Tiga pemilik lahan yang merasa dirugikan dalam konflik ini adalah mantan Wali Kota Palembang Edy Santana Putra (ESP), pengusaha asal Bandung Hendri, dan tokoh masyarakat Palembang, Jamak Udin.
Lahan Bersertifikat Dipasangi Plang Perusahaan
Hendri menyebutkan bahwa lahan miliknya seluas 35 hektare, yang sudah bersertifikat Hak Guna Bangunan (HGB), kini dipenuhi limbah batu bara dan aktivitas alat berat milik perusahaan RMK.

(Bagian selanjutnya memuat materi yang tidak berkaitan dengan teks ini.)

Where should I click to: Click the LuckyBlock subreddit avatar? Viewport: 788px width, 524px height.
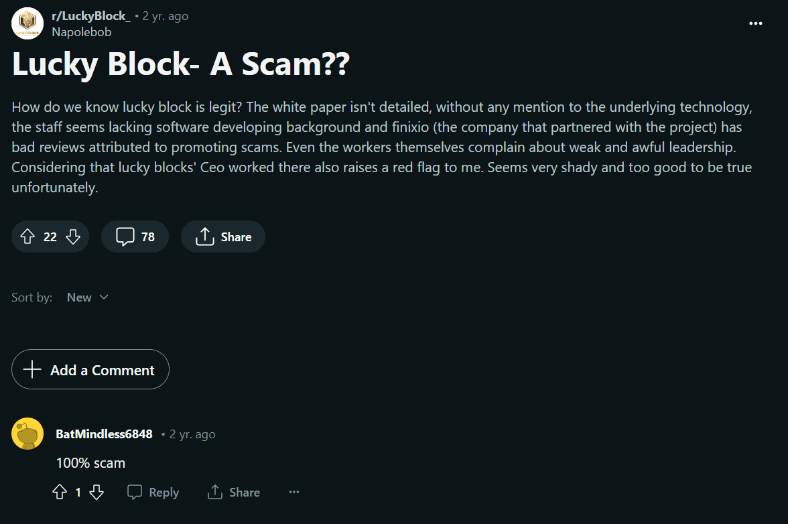pyautogui.click(x=27, y=23)
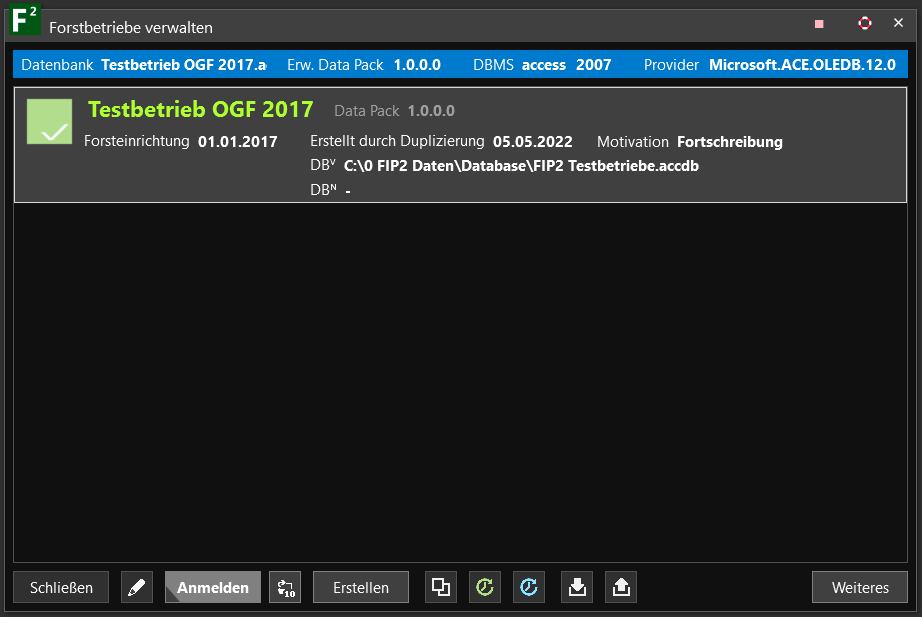Toggle green checkmark for Testbetrieb OGF 2017
This screenshot has height=617, width=922.
(x=50, y=122)
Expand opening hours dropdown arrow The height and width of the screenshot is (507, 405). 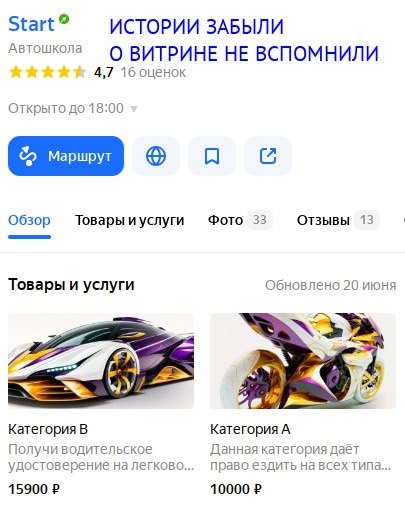pyautogui.click(x=134, y=109)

“Lahan saya telah dipasangi plang nama perusahaan tanpa izin. Ini pelanggaran serius atas hak kepemilikan. Kami akan menempuh jalur hukum sesuai perundang-undangan,” ujarnya, Sabtu (14/6).
Edy Santana: “Saya Mantan Wali Kota, Saya Tahu Sejarahnya”
Senada dengan Hendri, Edy Santana Putra menyatakan bahwa lahan miliknya seluas 40 hektare, terdiri atas 20 sertifikat atas nama dirinya dan keluarganya, juga diklaim sepihak oleh PT Bomba Group.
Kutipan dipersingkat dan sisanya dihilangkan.